*Exercise requirements:* Select from the records below every line that has the word "computer" in it.

*Raw data:*
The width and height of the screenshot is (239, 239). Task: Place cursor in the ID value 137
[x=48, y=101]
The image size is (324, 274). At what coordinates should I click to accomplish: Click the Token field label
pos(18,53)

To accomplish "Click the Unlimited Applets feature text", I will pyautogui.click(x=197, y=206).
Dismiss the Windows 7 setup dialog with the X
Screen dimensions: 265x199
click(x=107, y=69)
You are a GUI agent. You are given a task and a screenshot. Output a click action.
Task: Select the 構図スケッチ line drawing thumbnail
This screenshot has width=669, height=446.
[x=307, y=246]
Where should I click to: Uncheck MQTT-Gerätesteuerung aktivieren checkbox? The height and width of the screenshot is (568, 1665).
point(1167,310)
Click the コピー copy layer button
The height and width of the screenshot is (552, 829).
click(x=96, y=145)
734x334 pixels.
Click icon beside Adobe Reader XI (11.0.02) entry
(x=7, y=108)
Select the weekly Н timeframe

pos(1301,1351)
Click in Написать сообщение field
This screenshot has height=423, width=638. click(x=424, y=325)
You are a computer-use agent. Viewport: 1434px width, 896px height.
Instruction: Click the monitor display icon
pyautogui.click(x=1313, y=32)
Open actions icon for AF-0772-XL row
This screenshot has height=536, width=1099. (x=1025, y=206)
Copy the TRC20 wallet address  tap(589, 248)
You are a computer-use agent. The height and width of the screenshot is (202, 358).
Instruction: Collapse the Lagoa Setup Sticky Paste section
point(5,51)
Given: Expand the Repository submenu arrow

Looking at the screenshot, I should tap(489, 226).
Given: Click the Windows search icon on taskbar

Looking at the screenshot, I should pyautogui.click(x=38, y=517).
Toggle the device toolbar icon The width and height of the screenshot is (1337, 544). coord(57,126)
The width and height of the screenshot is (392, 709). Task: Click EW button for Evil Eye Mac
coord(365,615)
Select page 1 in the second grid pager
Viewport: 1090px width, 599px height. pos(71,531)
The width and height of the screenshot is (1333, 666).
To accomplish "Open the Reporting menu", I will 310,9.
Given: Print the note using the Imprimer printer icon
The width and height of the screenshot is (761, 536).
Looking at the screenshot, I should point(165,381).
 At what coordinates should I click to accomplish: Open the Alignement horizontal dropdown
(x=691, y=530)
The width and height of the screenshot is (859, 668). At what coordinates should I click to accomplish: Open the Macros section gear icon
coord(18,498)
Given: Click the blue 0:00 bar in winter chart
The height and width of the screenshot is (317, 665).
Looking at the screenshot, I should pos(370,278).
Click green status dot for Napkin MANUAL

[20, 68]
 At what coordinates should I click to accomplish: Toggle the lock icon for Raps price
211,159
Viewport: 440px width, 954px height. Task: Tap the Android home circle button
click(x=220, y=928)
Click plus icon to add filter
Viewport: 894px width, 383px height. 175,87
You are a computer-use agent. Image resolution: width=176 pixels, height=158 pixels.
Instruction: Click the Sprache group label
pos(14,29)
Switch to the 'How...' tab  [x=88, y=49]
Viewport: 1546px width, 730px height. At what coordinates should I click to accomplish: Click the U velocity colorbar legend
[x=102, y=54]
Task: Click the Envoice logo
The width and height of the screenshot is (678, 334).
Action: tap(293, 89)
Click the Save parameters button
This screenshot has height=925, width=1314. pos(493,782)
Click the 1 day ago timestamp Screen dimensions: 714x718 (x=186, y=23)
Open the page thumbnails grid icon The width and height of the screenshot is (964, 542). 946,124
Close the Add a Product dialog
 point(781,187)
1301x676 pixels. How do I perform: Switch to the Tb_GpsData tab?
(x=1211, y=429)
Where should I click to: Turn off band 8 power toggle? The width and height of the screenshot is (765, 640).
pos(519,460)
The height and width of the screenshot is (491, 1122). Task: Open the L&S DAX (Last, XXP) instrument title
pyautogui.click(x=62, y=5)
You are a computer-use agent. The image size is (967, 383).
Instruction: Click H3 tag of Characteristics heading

*Task result:*
You are a computer-use agent. Viewport: 1434px width, 896px height.
You are a computer-use agent. The height and width of the screenshot is (202, 358).
You are a computer-use agent. Image resolution: width=176 pixels, height=158 pixels.
You are a computer-use agent. The image size is (967, 383).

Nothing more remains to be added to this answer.